Right now, in the United States, the Federal Reserve — supported both implicitly and explicitly by the Treasury — is on track to backstop virtually every private, state, and city credit in the economy. Blanket debt guarantees are a great device if one believes that recent market stress was just a short-term liquidity crunch, soon to be alleviated by a strong sustained post-COVID-19 recovery. But what if the rapid recovery fails to materialize? What if, as one suspects, it takes years for the US and global economy to claw back to 2019 levels? If so, there is little hope that all businesses will remain viable, or that every state and local government will remain solvent.

A better bet is that nothing will be the same. Wealth will be destroyed on a catastrophic scale, and policymakers will need to find a way to ensure that, at least in some cases, creditors take part of the hit, a process that will play out over years of negotiation and litigation. For bankruptcy lawyers and lobbyists, it will be a bonanza, part of which will come from pressing taxpayers to honor bailout guarantees. Such a scenario would be an unholy mess.

Is this really a safer way of providing monetary stimulus than simply pushing down interest rates economywide, zero-bound be damned?

Why the Fed thinks negative rates are a poor investment.

The case against negative rates is also simple: They offer great risk and little reward.

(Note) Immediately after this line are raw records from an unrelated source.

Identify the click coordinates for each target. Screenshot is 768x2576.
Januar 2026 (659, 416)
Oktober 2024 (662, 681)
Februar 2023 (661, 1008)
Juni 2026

Assuming you forbid banks from passing on negative rates to their small depositors (likely a political necessity), the policy would put pressure on lenders’ profit margins, potentially leaving them less resilient against further shocks. Negative rates could also chase investors out of money markets, which the U.S. economy relies on more than other national economies. Further, if pension funds and insurers are forced to hold money-losing government bonds, they might struggle to meet their obligations. And banks could take the incentive to chase risk too far, thereby inflating financial and housing bubbles. Sweden’s Riksbank abandoned negative rates last winter after concluding that keeping the policy in place for an extended period of time risked spurring harmful changes in the behavior of economic actors.

Given these downside risks, the stimulative “yield” on negative interest rates looks rather piddling: In its rosy estimate of the policy’s success, the ECB estimated that negative rates had increased annual inflation by a whopping 0.07 percentage points, making them less effective than bond-buying or forward guidance.

The Fed reportedly sees so-called yield-curve control (YCC) as a more promising emergency means of lowering borrowing costs. YCC is similar to quantitative easing (QE), in which the central bank lowers long-term interest rates by buying up government bonds. But under YCC, instead of buying a set quantity of bonds, the central bank sets a target price for long-term bonds, and then commits to buying up as many as necessary to maintain that price (since there is an inverse relationship between a bond’s price and its yield, inflating the price of bonds lowers their interest rates). In theory, once the market internalized the Fed’s commitment to defending its target price, the central bank would no longer have to buy up large amounts of bonds to defend that price; traders would simply stop selling bonds to private investors for anything less than they could get at the Fed. This would mean that the central bank could get the impact of QE without significantly expanding its balance sheet; the target price would just become the market price.

As long as Jerome Powell still has YCC left in his kit, it’s unlikely that he’ll turn to negative rates. But if his preferred implements prove inadequate to the task of reviving growth and inflation — and the Republican Party continues to starve the U.S. economy of the fiscal support it requires — the Fed chair may be forced to reach into the darker corners of his toolshed.